→ **Task to complete**
Lay out all of the rows below as a numbered list, skipping any blank lines and leaving the pictures out.

→ **Given records**
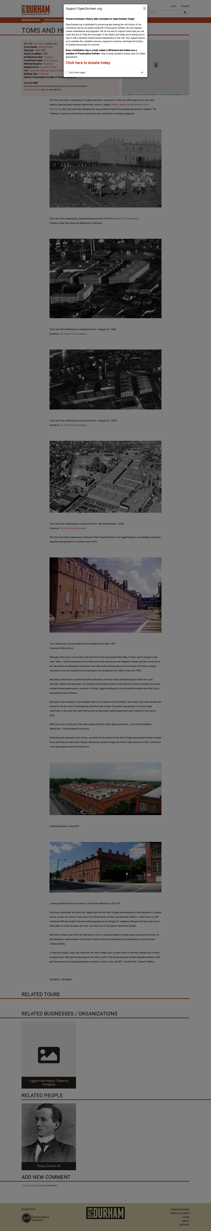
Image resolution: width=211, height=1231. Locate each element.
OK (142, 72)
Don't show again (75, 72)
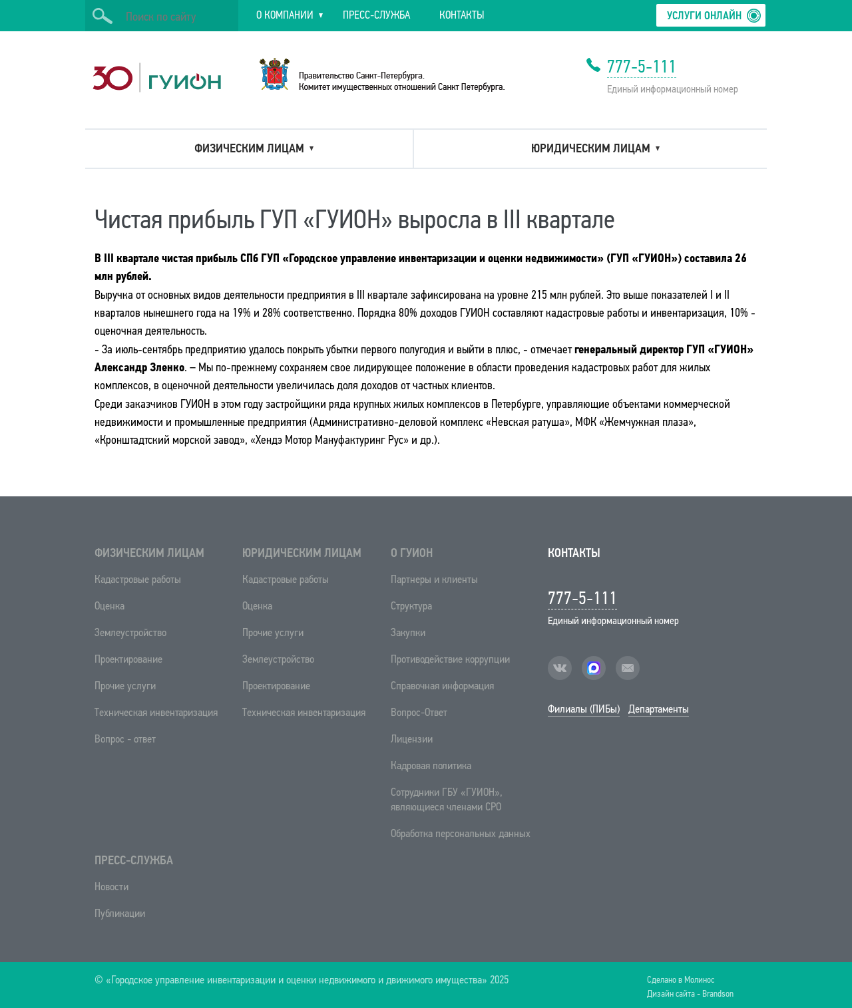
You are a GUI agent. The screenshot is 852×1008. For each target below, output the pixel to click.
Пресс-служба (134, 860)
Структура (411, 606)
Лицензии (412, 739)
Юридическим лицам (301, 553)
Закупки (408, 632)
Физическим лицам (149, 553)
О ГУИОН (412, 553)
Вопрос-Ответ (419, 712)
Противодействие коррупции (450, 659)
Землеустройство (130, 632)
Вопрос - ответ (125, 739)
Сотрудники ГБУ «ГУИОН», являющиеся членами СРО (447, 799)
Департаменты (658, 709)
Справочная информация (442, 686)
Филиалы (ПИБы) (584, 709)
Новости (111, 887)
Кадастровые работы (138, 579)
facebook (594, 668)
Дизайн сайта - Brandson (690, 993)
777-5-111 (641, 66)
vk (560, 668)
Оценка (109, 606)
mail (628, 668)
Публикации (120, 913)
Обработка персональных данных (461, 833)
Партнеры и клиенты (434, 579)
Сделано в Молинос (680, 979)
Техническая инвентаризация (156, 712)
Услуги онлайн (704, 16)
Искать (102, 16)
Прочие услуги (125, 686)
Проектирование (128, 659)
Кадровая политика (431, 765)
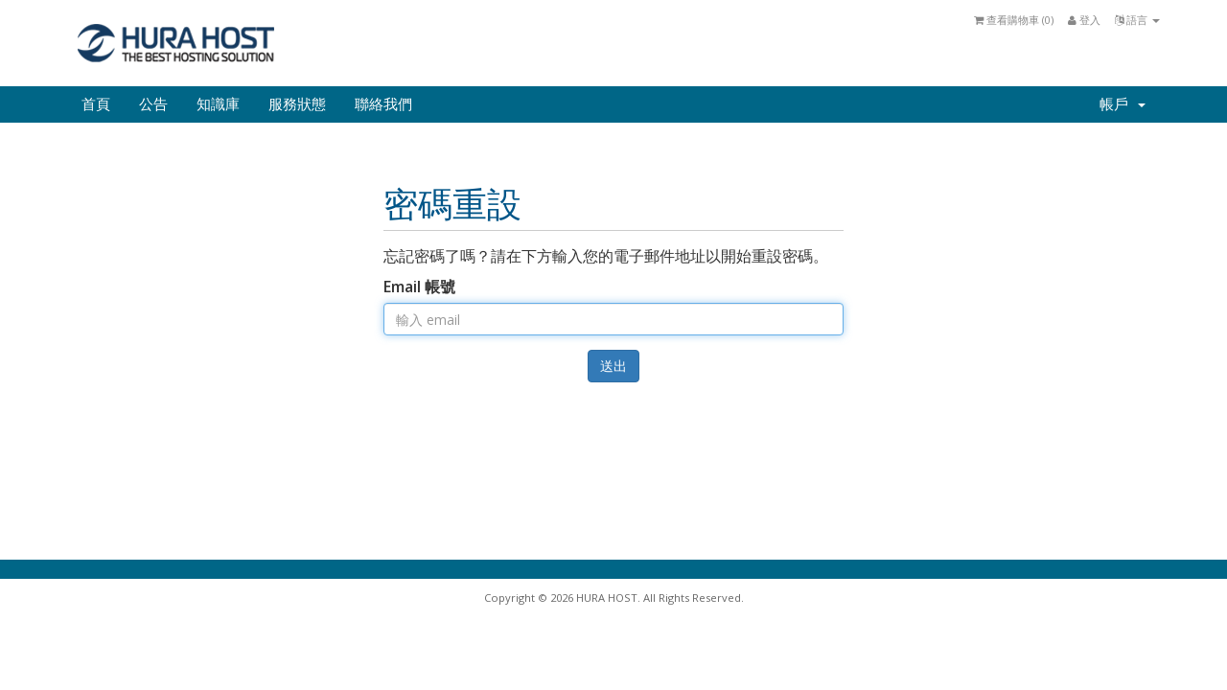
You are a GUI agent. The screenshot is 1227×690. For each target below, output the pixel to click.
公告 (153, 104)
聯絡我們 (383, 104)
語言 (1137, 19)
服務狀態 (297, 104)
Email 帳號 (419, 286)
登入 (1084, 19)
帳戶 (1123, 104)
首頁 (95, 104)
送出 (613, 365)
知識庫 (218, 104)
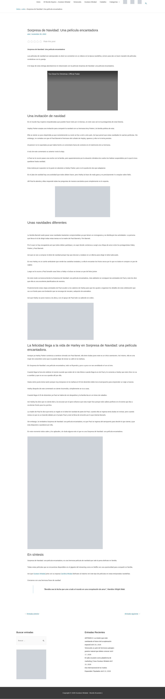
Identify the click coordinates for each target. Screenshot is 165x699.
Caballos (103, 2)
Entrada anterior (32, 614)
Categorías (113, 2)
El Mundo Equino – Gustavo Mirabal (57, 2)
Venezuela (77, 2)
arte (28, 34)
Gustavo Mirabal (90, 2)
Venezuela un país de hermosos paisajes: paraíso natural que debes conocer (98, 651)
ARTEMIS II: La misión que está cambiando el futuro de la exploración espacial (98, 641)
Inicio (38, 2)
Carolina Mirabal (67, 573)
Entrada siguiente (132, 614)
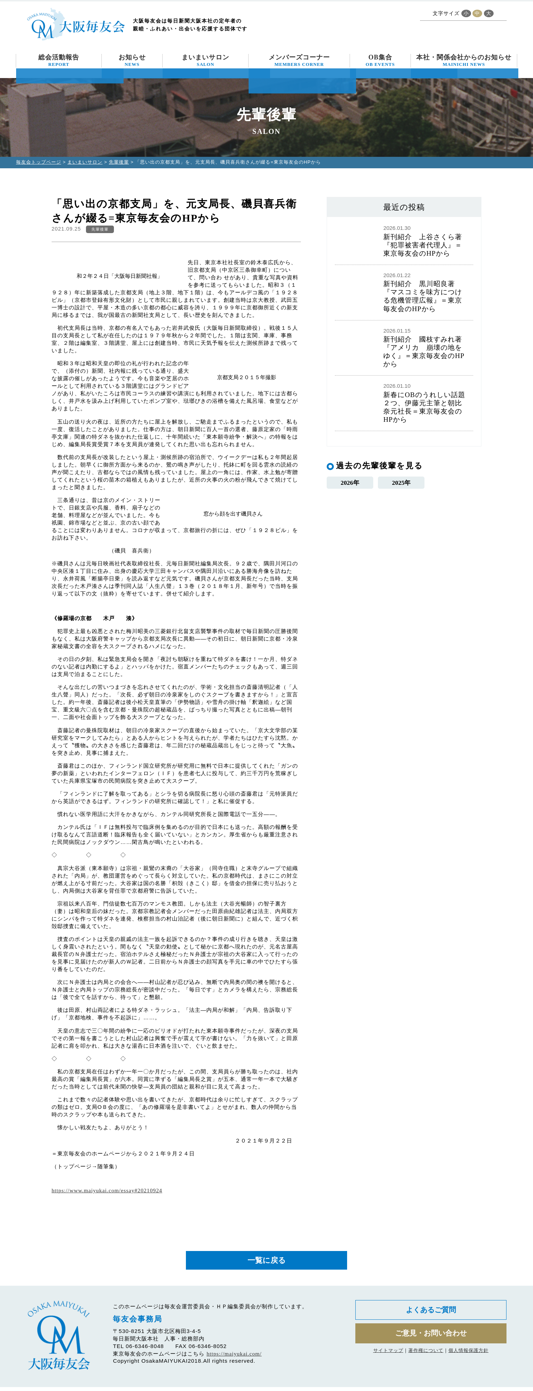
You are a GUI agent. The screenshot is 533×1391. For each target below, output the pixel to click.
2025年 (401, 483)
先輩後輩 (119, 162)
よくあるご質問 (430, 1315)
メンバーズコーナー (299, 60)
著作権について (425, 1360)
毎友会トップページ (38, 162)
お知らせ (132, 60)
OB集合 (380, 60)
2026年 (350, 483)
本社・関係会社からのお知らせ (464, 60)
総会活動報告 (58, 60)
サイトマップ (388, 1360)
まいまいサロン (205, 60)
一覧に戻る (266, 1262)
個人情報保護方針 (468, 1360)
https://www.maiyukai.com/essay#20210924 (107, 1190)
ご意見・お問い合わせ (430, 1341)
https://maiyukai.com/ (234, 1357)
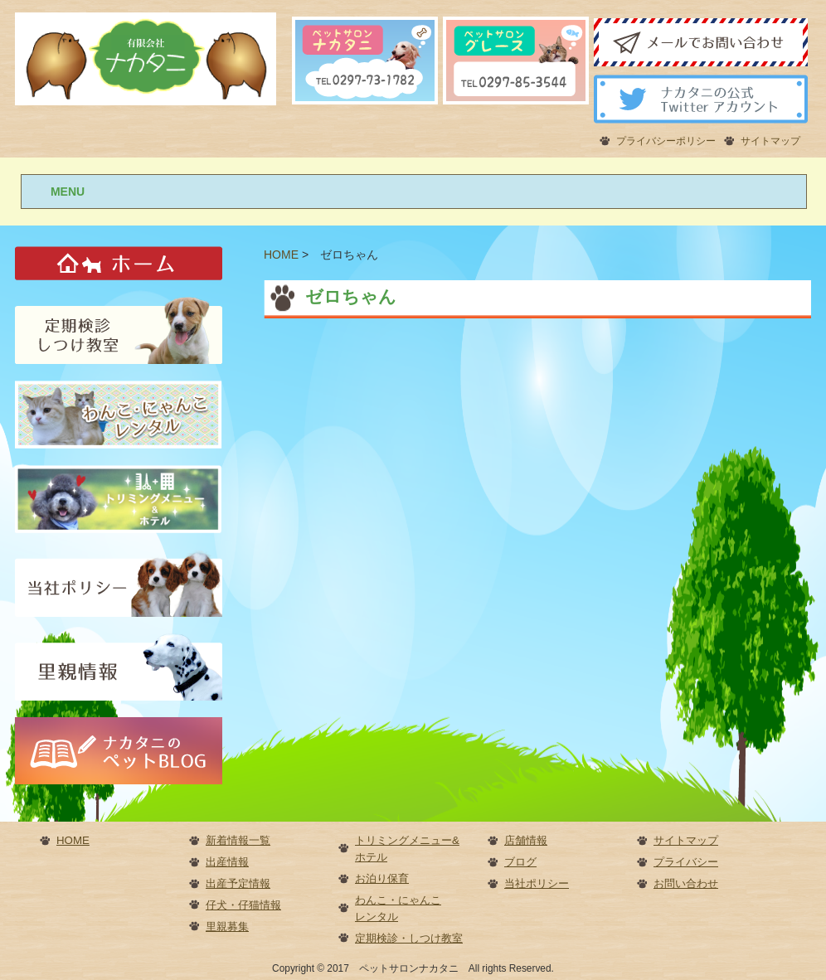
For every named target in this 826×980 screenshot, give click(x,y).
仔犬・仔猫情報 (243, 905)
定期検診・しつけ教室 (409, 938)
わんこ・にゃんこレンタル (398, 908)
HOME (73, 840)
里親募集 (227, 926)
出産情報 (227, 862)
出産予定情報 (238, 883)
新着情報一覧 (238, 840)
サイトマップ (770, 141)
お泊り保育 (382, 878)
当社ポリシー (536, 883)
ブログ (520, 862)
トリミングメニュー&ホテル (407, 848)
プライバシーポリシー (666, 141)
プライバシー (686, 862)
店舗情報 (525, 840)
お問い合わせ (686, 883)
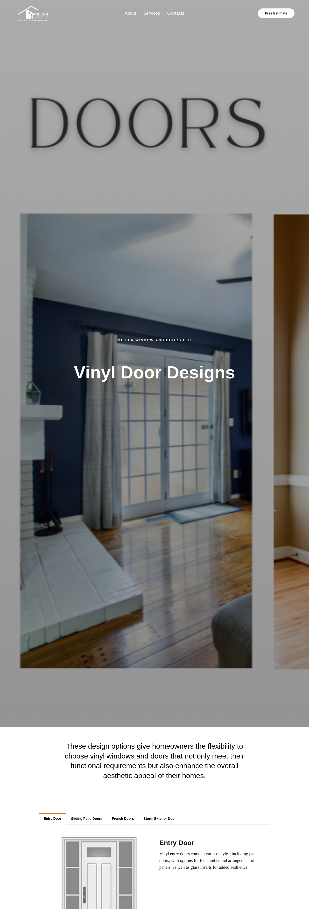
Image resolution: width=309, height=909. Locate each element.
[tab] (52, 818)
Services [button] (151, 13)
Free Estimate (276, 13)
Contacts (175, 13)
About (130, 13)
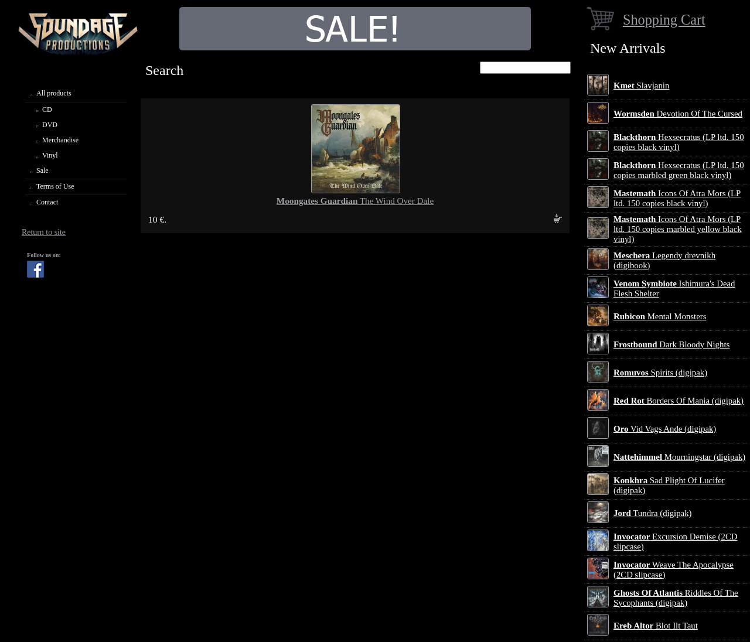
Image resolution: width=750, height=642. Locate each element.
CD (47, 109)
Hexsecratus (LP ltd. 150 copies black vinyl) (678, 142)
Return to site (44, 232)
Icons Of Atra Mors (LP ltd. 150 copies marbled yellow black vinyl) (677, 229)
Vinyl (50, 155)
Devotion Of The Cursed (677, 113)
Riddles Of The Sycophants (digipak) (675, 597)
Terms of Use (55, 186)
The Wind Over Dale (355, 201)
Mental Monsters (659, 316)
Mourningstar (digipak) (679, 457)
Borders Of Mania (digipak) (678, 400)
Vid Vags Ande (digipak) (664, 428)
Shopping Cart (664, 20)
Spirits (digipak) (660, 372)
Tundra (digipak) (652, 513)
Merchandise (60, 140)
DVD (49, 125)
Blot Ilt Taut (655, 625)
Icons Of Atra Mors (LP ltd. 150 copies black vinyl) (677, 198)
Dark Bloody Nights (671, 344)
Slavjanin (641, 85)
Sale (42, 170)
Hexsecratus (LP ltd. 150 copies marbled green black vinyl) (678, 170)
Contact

→ **Written response**
1. Image resolution: width=211, height=1231. Locate each element.
2. OK (142, 72)
3. Don't show again (75, 72)
4. You are a GUI agent. The screenshot is 852×1008. For each target below, output the pixel to click.
5. Пресс-служба (134, 860)
6. Структура (411, 606)
7. Лицензии (412, 739)
8. Юридическим лицам (301, 553)
9. Закупки (408, 632)
10. Физическим лицам (149, 553)
11. О ГУИОН (412, 553)
12. Вопрос-Ответ (419, 712)
13. Противодействие коррупции (450, 659)
14. Землеустройство (130, 632)
15. Вопрос - ответ (125, 739)
16. Сотрудники ГБУ «ГУИОН», являющиеся членами СРО (447, 799)
17. Департаменты (658, 709)
18. Справочная информация (442, 686)
19. Филиалы (ПИБы) (584, 709)
20. Новости (111, 887)
21. Кадастровые работы (138, 579)
22. facebook (594, 668)
23. Дизайн сайта - Brandson (690, 993)
24. 777-5-111 (641, 66)
25. vk (560, 668)
26. Оценка (109, 606)
27. mail (628, 668)
28. Публикации (120, 913)
29. Обработка персональных данных (461, 833)
30. Партнеры и клиенты (434, 579)
31. Сделано в Молинос (680, 979)
32. Техническая инвентаризация (156, 712)
33. Услуги онлайн (704, 16)
34. Искать (102, 16)
35. Прочие услуги (125, 686)
36. Проектирование (128, 659)
37. Кадровая политика (431, 765)
38. You are a GUI agent. The screenshot is 1227×690. For each target below, output the pixel to click.
39. 公告 (153, 104)
40. 聯絡我們 (383, 104)
41. 語言 (1137, 19)
42. 服務狀態 (297, 104)
43. Email 帳號 (419, 286)
44. 登入 (1084, 19)
45. 帳戶 (1123, 104)
46. 首頁 (95, 104)
47. 送出 (613, 365)
48. 知識庫 (218, 104)
49. Identify the click coordinates for each target. Screenshot is 165x699.
50. Caballos (103, 2)
51. Entrada anterior (32, 614)
52. Categorías (113, 2)
53. El Mundo Equino – Gustavo Mirabal (57, 2)
54. Venezuela (77, 2)
55. arte (28, 34)
56. Gustavo Mirabal (90, 2)
57. Venezuela un país de hermosos paisajes: paraíso natural que debes conocer (98, 651)
58. ARTEMIS II: La misión que está cambiando el futuro de la exploración espacial (98, 641)
59. Inicio (38, 2)
60. Carolina Mirabal (67, 573)
61. Entrada siguiente (132, 614)
62. You are a GUI agent. The screenshot is 533×1391. For each target below, output the pixel to click.
63. 2025年 (401, 483)
64. 先輩後輩 (119, 162)
65. よくあるご質問 (430, 1315)
66. メンバーズコーナー (299, 60)
67. 著作権について (425, 1360)
68. 毎友会トップページ (38, 162)
69. お知らせ (132, 60)
70. OB集合 (380, 60)
71. 2026年 (350, 483)
72. 本社・関係会社からのお知らせ (464, 60)
73. 総会活動報告 (58, 60)
74. サイトマップ (388, 1360)
75. まいまいサロン (205, 60)
76. 一覧に戻る (266, 1262)
77. 個人情報保護方針 (468, 1360)
78. https://www.maiyukai.com/essay#20210924 (107, 1190)
79. ご意見・お問い合わせ (430, 1341)
80. https://maiyukai.com/ (234, 1357)
81. For every named target in this 826×980 screenshot, give click(x,y).
82. 仔犬・仔猫情報 (243, 905)
83. 定期検診・しつけ教室 (409, 938)
84. わんこ・にゃんこレンタル (398, 908)
85. HOME (73, 840)
86. 里親募集 (227, 926)
87. 出産情報 (227, 862)
88. 出産予定情報 (238, 883)
89. 新着情報一覧 (238, 840)
90. サイトマップ (770, 141)
91. お泊り保育 (382, 878)
92. 当社ポリシー (536, 883)
93. ブログ (520, 862)
94. トリミングメニュー&ホテル (407, 848)
95. プライバシーポリシー (666, 141)
96. プライバシー (686, 862)
97. 店舗情報 (525, 840)
98. お問い合わせ (686, 883)
99. Image resolution: width=309, height=909. Locate each element.
100. [tab] (52, 818)
101. Services [button] (151, 13)
102. Free Estimate (276, 13)
103. Contacts (175, 13)
104. About (130, 13)
105. Image resolution: width=750, height=642. Locate each element.
106. CD (47, 109)
107. Hexsecratus (LP ltd. 150 copies black vinyl) (678, 142)
108. Return to site (44, 232)
109. Icons Of Atra Mors (LP ltd. 150 copies marbled yellow black vinyl) (677, 229)
110. Vinyl (50, 155)
111. Devotion Of The Cursed (677, 113)
112. Riddles Of The Sycophants (digipak) (675, 597)
113. Terms of Use (55, 186)
114. The Wind Over Dale (355, 201)
115. Mental Monsters (659, 316)
116. Mourningstar (digipak) (679, 457)
117. Borders Of Mania (digipak) (678, 400)
118. Vid Vags Ande (digipak) (664, 428)
119. Shopping Cart (664, 20)
120. Spirits (digipak) (660, 372)
121. Tundra (digipak) (652, 513)
122. Merchandise (60, 140)
123. DVD (49, 125)
124. Blot Ilt Taut (655, 625)
125. Icons Of Atra Mors (LP ltd. 150 copies black vinyl) (677, 198)
126. Dark Bloody Nights (671, 344)
127. Slavjanin (641, 85)
128. Sale (42, 170)
129. Hexsecratus (LP ltd. 150 copies marbled green black vinyl) (678, 170)
130. Contact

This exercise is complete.